LOS ANGELES (CBSLA.com) — The Los Angeles City Council approved an ordinance Wednesday that will raise the minimum wage for thousands of hotel workers in the city to $15.37 an hour.
The ordinance, which now just needs a signature from the mayor, will require hotels with 300 or more rooms to begin paying the new minimum wage by July 1. Hotels with at least 150 rooms will have until July 1, 2016 to comply.
Unionized hotels in many cases will be exempt from the wage hike, because those workers have already agreed to a bargained contract. Hotels facing a financial hardship will have the option of applying for a waiver from paying the $15.37 wage.
The council voted 11-2 to approve the hotel wage ordinance, with Mitch Englander and Bernard Parks dissenting.
City officials estimate 40 non-union hotels in the city have 150 or more rooms and will be subject to the minimum wage increase.

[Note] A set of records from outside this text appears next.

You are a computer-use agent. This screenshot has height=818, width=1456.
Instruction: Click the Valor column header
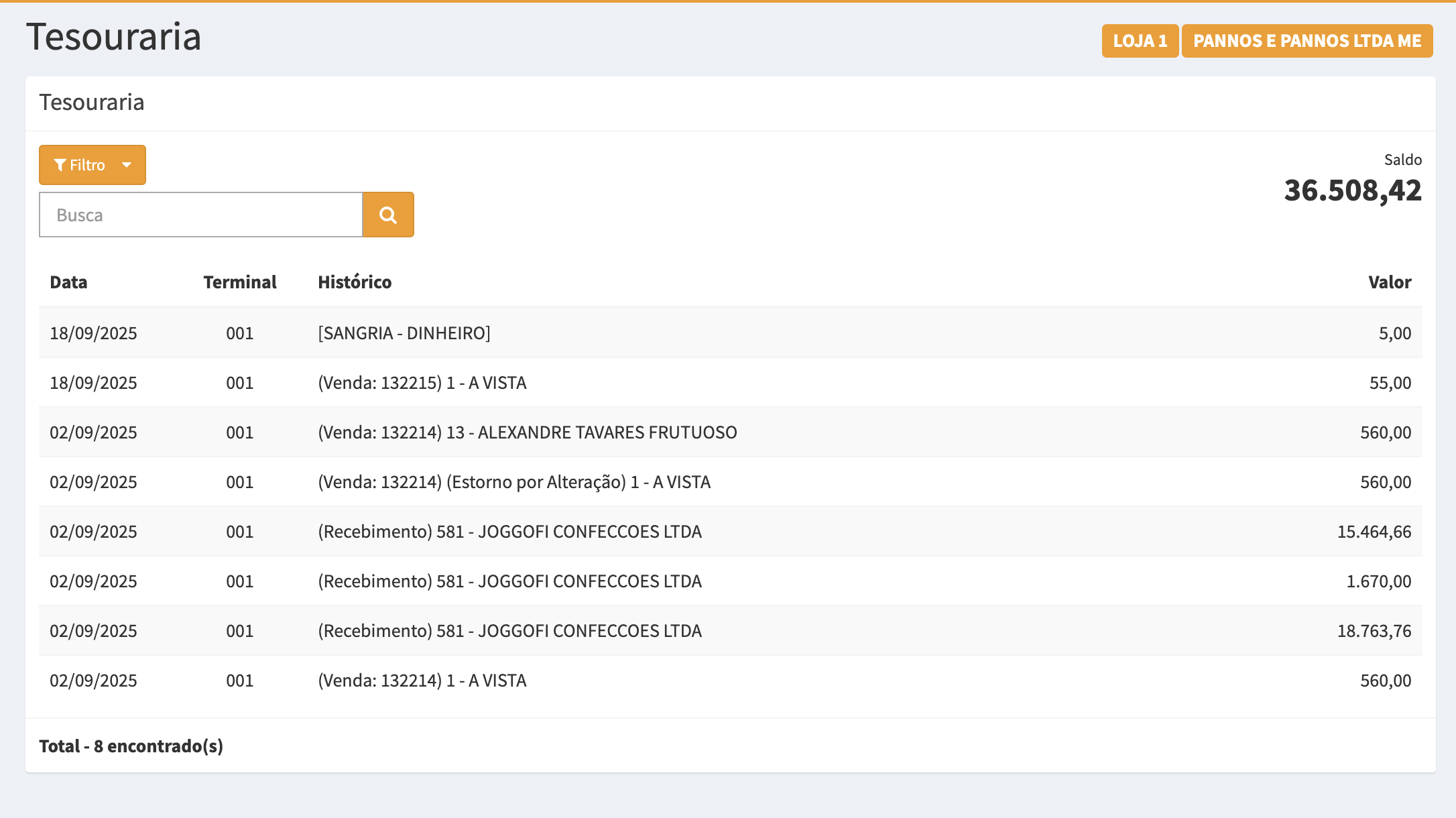tap(1389, 282)
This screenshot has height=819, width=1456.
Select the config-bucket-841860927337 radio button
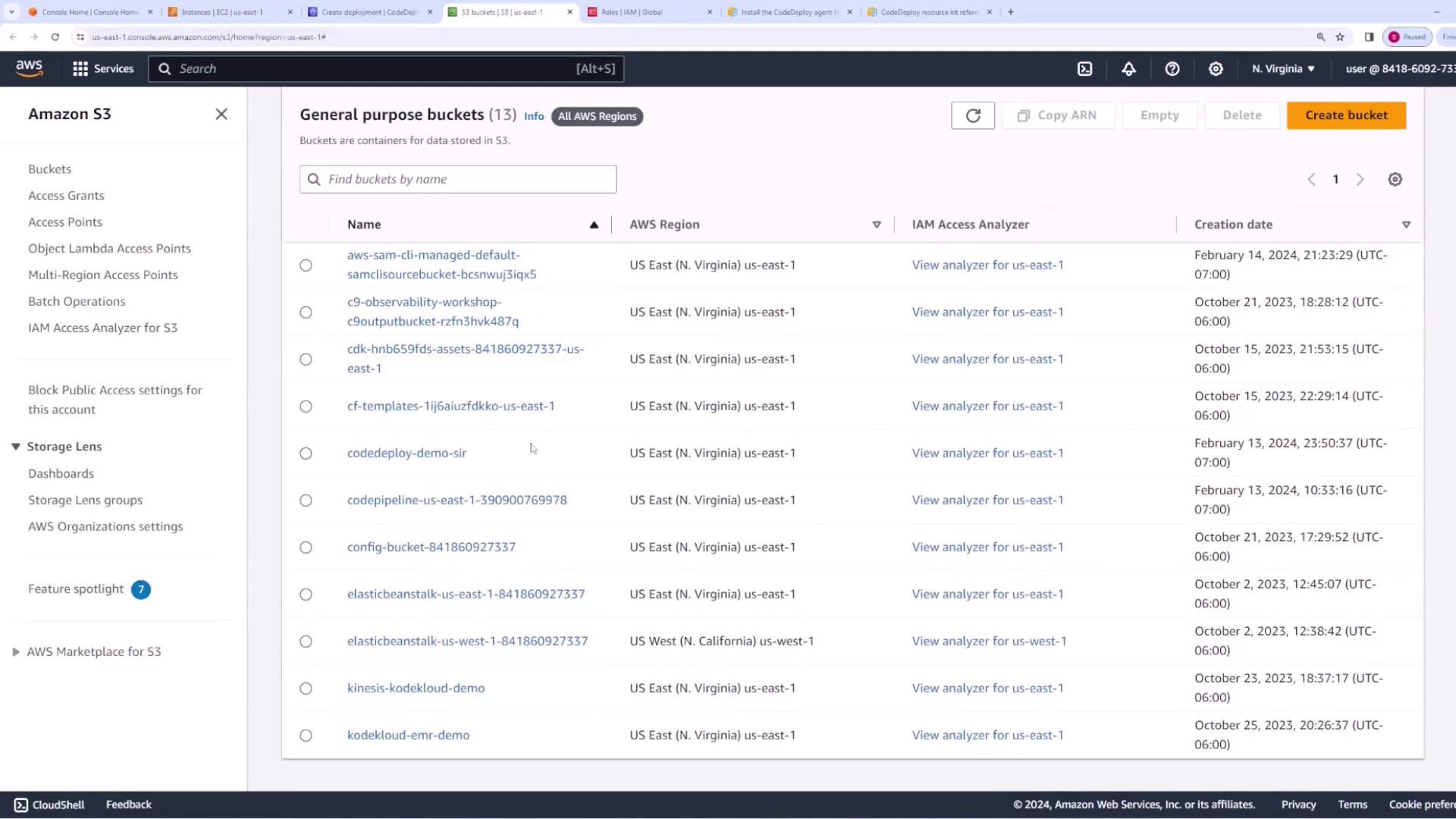[306, 548]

The hotel industry, which opposed the increase, says the issue was rushed to a vote before economic studies on the wage increase could be properly reviewed. The American Hotel & Lodge Association is considering “all avenues, including litigation” to challenge the wage increase, according to a spokesman.
Hotel workers and members of labor groups contend the wage hike will improve the quality of life for low-paid hotel workers struggling to make ends meet. Business groups countered, however, that it will cause job losses, reduce hotel services and discourage hotel development in the city.